ACE genotype, phenotype and all-cause mortality in different cohorts of patients with type 1 diabetes

Abstract

Carrying the D-allele of the angiotensin-converting enzyme (ACE) I/D polymorphism and high ACE activity are prognostic factors in diabetic nephropathy, which predicts mortality in type 1 diabetes. We studied the association between the ACE D-allele and ACE phenotype and long-term all-cause mortality in three single-institution outpatient cohorts. Genotype-based analyses were performed in 269 patients from Hillerød Hospital (HIH) (follow-up: 12 years) and in 439 patients with diabetic nephropathy and 437 patients with persistent normoalbuminuria from the Steno Diabetes Center (SDC) (follow-up: 9.5 years).

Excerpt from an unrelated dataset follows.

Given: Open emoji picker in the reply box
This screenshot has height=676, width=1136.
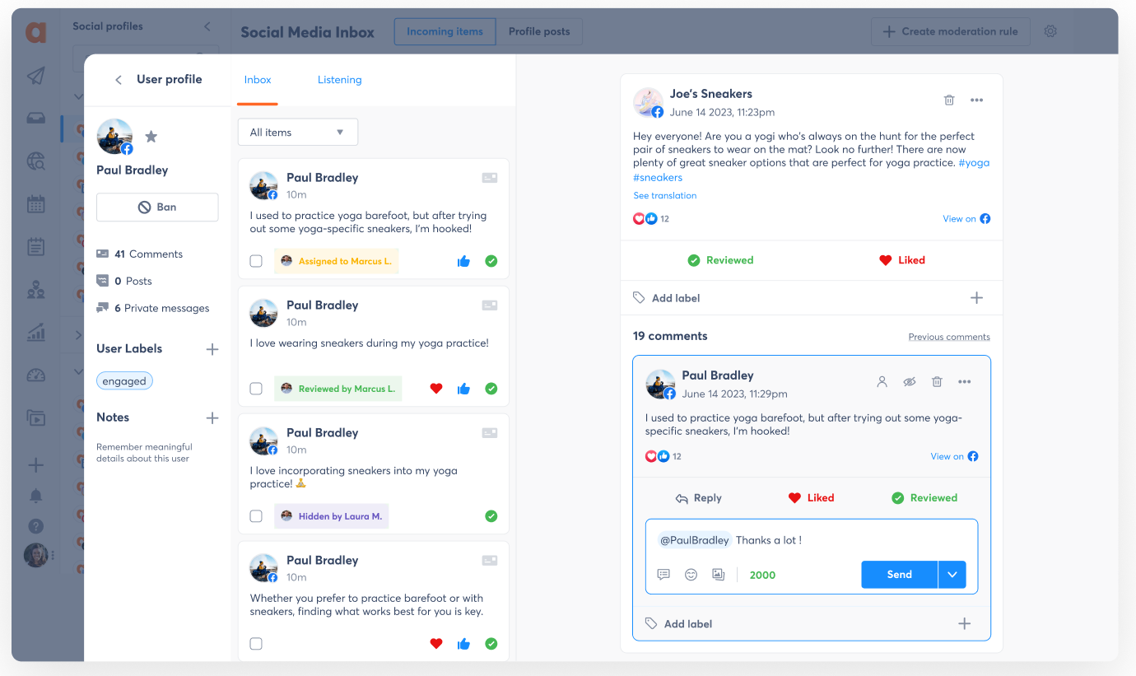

Patients not on renin-angiotensin system (RAS)-blocking treatment were included in analyses of serum ACE activity (HIH: n = 208) and plasma ACE concentration (SDC: n=269). In the HIH cohort, carrying a D-allele was associated with excess mortality (hazard ratio (HR) = 4.0 (95% confidence interval (CI) 1.0-16)), but not in the SDC cohorts. At HIH, serum ACE activity was associated with excess mortality (HR=1.04 (95% CI 1.0-1.1 per unit increase)), but in the SDC cohort plasma ACE concentration was not. In unselected patients with type 1 diabetes, carrying the ACE D-allele and high spontaneous serum ACE activity were associated with 12-year excess mortality. These findings could not be reproduced in two other cohorts with persistent normoalbuminuria or diabetic nephropathy.